Secondo la dirigente sindacale “quello che doveva essere un decreto per affrontare l’annosa questione delle liste d’attesa si sgonfia di aspettative, finendo per prevedere cose che sono già, in gran parte, previste dal Piano Nazionale di Governo delle Liste d’Attesa (PINGLA) 2019-2021 come le classi di priorità per le prescrizioni (urgente, breve, differibile e programmata), il CUP unico regionale con tutte le agende di prenotazione delle prestazioni disponibili – sia del pubblico che del privato convenzionato -, il sistema di monitoraggio, le disdette delle prenotazioni, i percorsi di tutela, il divieto di liste chiuse. Non volendo pensare ad un vergognoso spot elettorale non si comprende dov’è l’urgenza che giustifica un decreto privo di reali risposte per le persone malate”. Inoltre, prosegue Barbaresi “è già prevista dal PINGLA la possibilità di accertamenti diagnostici il sabato, la domenica e nelle ore serali, ma nel decreto d’urgenza non si indica con quali professionisti. Con un Servizio Sanitario Nazionale che soffre ormai da troppo tempo di un’insostenibile carenza di personale, non si chiarisce chi dovrebbe coprire quei turni ulteriori”.

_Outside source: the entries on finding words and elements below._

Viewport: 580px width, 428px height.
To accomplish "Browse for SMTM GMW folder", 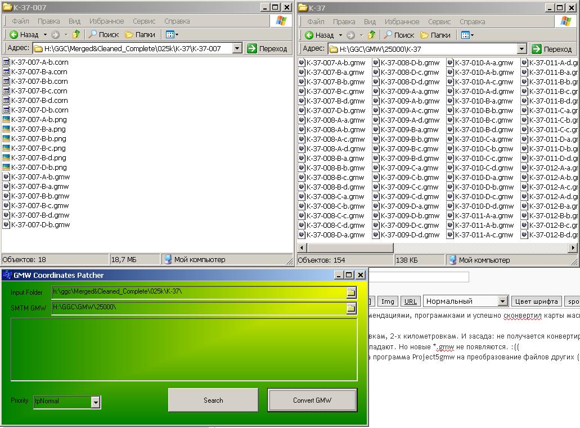I will (351, 308).
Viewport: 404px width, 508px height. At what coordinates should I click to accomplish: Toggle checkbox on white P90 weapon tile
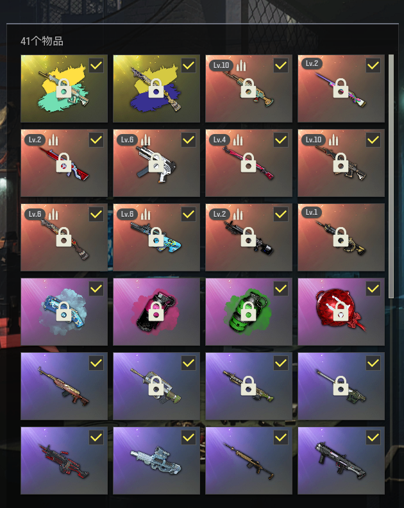pos(189,437)
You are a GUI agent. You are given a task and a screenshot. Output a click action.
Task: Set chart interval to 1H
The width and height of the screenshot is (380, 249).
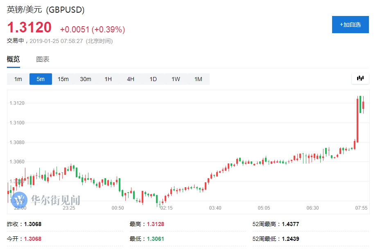108,79
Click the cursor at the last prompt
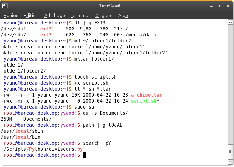Screen dimensions: 234x167 (x=84, y=155)
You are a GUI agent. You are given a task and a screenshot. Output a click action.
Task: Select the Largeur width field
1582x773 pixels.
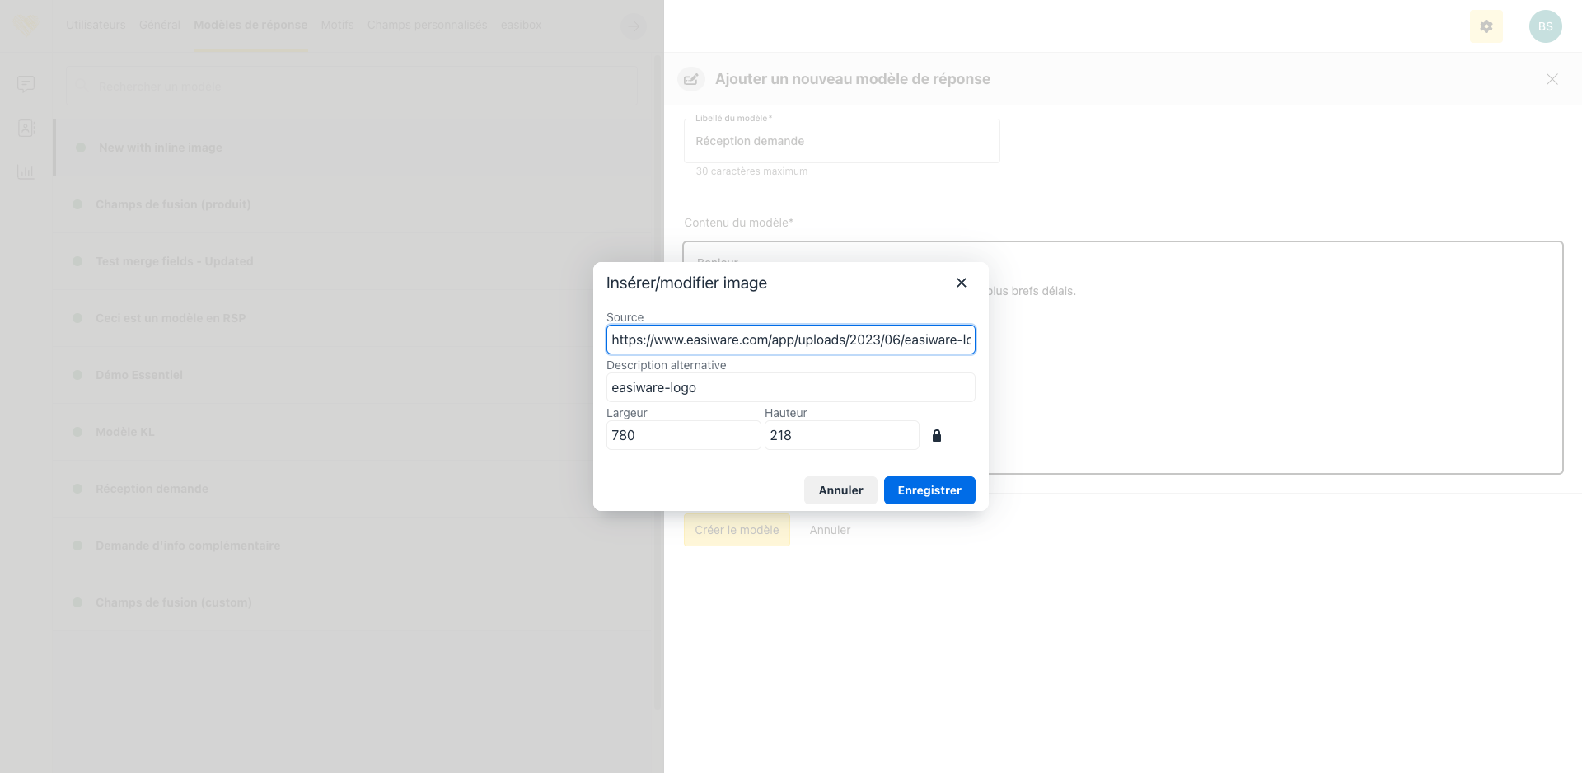pyautogui.click(x=683, y=435)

“Oltre al decreto legge – aggiunge la segretaria confederale – viene adottato un disegno di legge con 15 articoli e tante promesse a partire dell’annunciato superamento del tetto alla spesa sul personale, senza indicare le coperture economiche è con quali risorse aggiuntive per il Servizio Sanitario Nazionale. Se tutto l’impianto si regge a risorse invariate, per il SSN ciò che accadrà sarà semplicemente il travaso di risorse dal sistema pubblico a quello privato”. Per Barbaresi: “Le lunghe liste d’attesa sono un problema complesso da affrontare, sono certamente utili monitoraggi e dati, ma servono soprattutto risorse da investire nel SSN, nel suo personale, quello in forza e quello da assumere al più presto. Occorre poi un’organizzazione dell’assistenza sanitaria, a partire dal territorio, capace di garantire non solo prestazioni, ma l’effettiva presa in carico dei bisogni di salute delle persone”.

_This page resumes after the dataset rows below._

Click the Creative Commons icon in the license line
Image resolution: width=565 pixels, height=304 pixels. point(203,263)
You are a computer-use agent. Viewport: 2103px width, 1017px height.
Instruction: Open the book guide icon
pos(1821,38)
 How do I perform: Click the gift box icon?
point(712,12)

“Probabilmente nemmeno il Ministro si attende da questo decreto d’urgenza effetti positivi sull’abbattimento delle liste d’attesa. Le aspettative più importanti potrebbero risiedere in chi cerca consenso politico e interesse economico a discapito dell’oculata gestione dei denari pubblici e dell’interesse delle persone. Continueremo a batterci – conclude Barbaresi – per il diritto alla salute, per contrastare l’impoverimento e lo svuotamento del pubblico e la privatizzazione della sanità che il governo Meloni porta avanti a passo di marcia”.

 

“Il decreto sulle liste d’attesa è uno spot elettorale mal riuscito. Si tratta di un atto in gran parte ridondante che non tiene conto degli strumenti già esistenti, un provvedimento privo delle innovazioni organizzative e di strategie per promuovere l’appropriatezza che sarebbero veramente necessarie per contenere il fenomeno delle liste d’attesa. Tutto ciò è ben evidenziato nelle diciotto pagine di rilievi critici sollevati dai tecnici delle Regioni”. Così l’assessore regionale alla Sanità, Simone Bezzini, commenta in una dichiarazione i provvedimenti approvati dal governo. “La cosa più grave – prosegue l’assessore – è che non prevede fondi aggiuntivi. Una scelta che conferma la volontà del governo di andare verso la privatizzazione del sistema sanitario. Anche la revisione dei tetti di spesa per il personale, senza il relativo aumento di risorse, è uno specchietto per le allodole”. Ci sarebbe, inoltre, un problema di metodo: “Su questo decreto non c’è stato alcun coinvolgimento della Conferenza delle Regioni– sottolinea Bezzini- e questo rappresenta un vero e proprio vulnus istituzionale. Gli assessori alla Sanità sono stati convocati solo ieri e, in quella sede, abbiamo appreso che da diverse settimane il ministero stava lavorando al provvedimento. Il contenuto ci è stato esposto a voce, salvo poi veder circolare una relazione del tutto discordante rispetto a quanto ci era stato riferito. Un modo del tutto discutibile di procedere”. L’esecutivo Meloni, ad avviso di Bezzini, non ha accolto l’invito delle Regioni a confrontarsi per lavorare a una terapia d’urto. Colpisce dunque l’atteggiamento istituzionale del governo: “Si sta giocando sulla pelle delle persone che hanno bisogno di cure – conclude – calpestando sempre di più le corrette relazioni tra istituzioni dello Stato”.